ER NENNT ES SOZIALSCHMAROTZEN.
WIR NENNEN ES KLASSENVERACHTUNG
Alexander Dobrindt hat mal wieder ein Problem entdeckt.
Welches? Explodierende Mieten? Altersarmut? Überlastete Schulen? Marode Krankenhäuser?
Nein nein.
Sein Problem sind Menschen, die mit 563 Euro Bürgergeld im Monat über die Runden kommen sollen.
563 Euro!
Eine Summe, die in manchen Städten bereits nach Miete, Strom und den üblichen Preissteigerungen eher nach Überlebensübung als nach komfortablem Leben klingt.
Dobrindt hingegen verdient als Bundesminister ein Vielfaches davon.
Monat für Monat.
Jahr für Jahr.
Doch ausgerechnet Menschen am unteren Ende der Gesellschaft sollen angeblich zu viel bekommen.
Das ist schon bemerkenswert.
Der Mann, dessen bekanntestes politisches Projekt die gescheiterte Pkw-Maut war, die den Steuerzahler Millionen kostete, erklärt nun Menschen, die jeden Euro zweimal umdrehen müssen, wo gespart werden kann.
Gleichzeitig warnt er regelmäßig vor den Gefahren des Linksextremismus. Man könnte fast meinen, die größte Bedrohung für Deutschland seien nicht rechtsextreme Netzwerke, Hasskriminalität oder demokratiefeindliche Bewegungen, sondern Menschen, die bezahlbaren Wohnraum, höhere Löhne und soziale Sicherheit fordern.

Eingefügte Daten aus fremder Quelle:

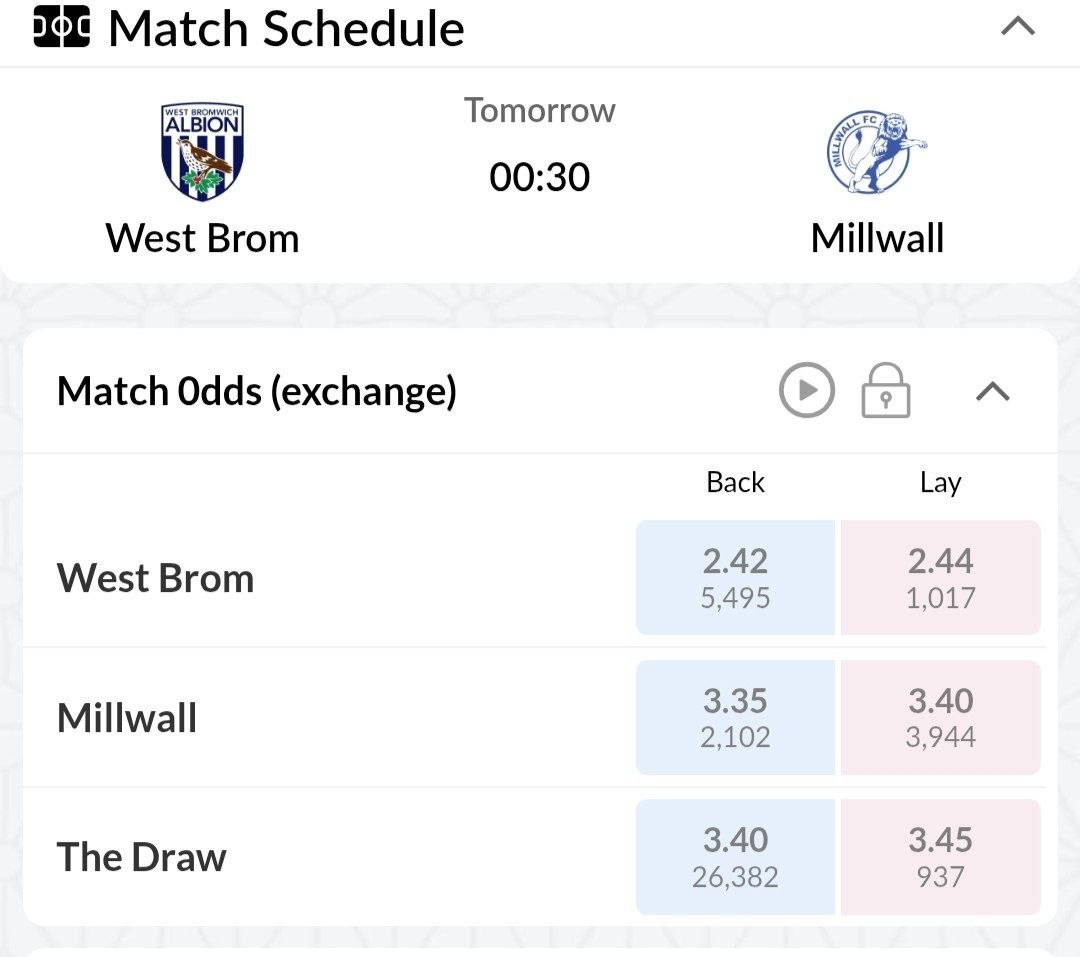The width and height of the screenshot is (1080, 957).
Task: Back West Brom at 2.42
Action: (735, 578)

Manchmal frage ich mich, wie Politik aussehen würde, wenn Minister einen Monat lang von dem leben müssten, was sie anderen als ausreichend verkaufen wollen.
Vielleicht würden dann manche Debatten plötzlich ganz anders geführt.
Aber vermutlich wäre dann die wahre Gefahr für Deutschland nicht mehr der Bürgergeldempfänger, sondern die nächste Supermarktrechnung!
Dobrindt und die gesamte CDU-Fettnäpfchen-Inkompetenz macht es sich zur Aufgabe, nach unten zu treten und dabei die Brandmauer mit dicken Feuerwehrschläuchen zu löschen.